恒久財源に「法人税」は避けて通れない

 防衛力の抜本的強化で、防衛装備と一体的に審議される『財源』問題。日本経済団体連合会の十倉雅和会長は「防衛・安全保障は日本国民全員が裨益者であるから、防衛費も国民、社会全体で広く薄く負担するのが適切」と記者会見で強調。

 財源に法人税が上がっていたことに「企業には強靭な日本経済を構築するために国内投資や賃上げが強く求められている。

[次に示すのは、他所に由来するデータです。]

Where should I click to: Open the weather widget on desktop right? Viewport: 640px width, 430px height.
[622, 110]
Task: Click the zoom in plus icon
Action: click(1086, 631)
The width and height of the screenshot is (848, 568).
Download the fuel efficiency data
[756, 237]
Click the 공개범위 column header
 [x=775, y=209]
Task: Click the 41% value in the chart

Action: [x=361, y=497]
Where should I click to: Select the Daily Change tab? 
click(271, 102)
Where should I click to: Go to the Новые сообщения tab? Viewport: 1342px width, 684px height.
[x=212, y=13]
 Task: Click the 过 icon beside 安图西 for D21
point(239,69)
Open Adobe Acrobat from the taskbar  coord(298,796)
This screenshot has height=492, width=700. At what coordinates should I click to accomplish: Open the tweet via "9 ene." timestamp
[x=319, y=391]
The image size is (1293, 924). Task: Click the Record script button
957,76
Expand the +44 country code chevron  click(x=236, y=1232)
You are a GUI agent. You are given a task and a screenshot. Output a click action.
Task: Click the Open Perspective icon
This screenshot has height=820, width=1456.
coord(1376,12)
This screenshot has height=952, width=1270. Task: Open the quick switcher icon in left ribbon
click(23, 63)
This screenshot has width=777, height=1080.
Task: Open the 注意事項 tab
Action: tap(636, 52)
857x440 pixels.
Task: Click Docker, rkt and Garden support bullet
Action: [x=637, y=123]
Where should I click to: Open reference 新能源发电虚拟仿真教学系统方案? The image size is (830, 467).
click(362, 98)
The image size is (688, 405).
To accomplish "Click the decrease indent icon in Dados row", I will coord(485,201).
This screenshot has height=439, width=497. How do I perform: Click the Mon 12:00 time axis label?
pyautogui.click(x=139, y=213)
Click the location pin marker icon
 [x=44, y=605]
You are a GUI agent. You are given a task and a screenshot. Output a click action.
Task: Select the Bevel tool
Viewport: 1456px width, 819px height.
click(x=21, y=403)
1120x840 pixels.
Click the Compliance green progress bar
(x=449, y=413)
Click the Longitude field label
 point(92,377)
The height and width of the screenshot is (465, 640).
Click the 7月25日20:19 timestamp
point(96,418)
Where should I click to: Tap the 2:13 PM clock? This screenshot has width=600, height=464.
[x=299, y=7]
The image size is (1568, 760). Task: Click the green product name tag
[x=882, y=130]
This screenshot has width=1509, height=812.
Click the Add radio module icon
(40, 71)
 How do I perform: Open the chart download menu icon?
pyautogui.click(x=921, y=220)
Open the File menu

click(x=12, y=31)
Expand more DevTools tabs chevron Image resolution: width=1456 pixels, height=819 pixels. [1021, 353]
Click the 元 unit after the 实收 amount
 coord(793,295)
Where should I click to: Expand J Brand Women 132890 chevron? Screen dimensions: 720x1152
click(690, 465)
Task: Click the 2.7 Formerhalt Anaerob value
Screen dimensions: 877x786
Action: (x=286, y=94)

日本の経済・社会・財政状況を総合的に勘案し、日本経済の持続可能性も踏まえて、バランスのとれた議論がなされることを期待したい」と法人税に関しての切り込みをけん制した。

 有識者会議はこうした声を反映してか、政府への「報告書」には「多くの企業が国内投資や賃上げに取組んでいる中、企業の努力に水を差すことのないよう、議論を深めていくべき」と経団連の意向そのままを代弁する文言が記された。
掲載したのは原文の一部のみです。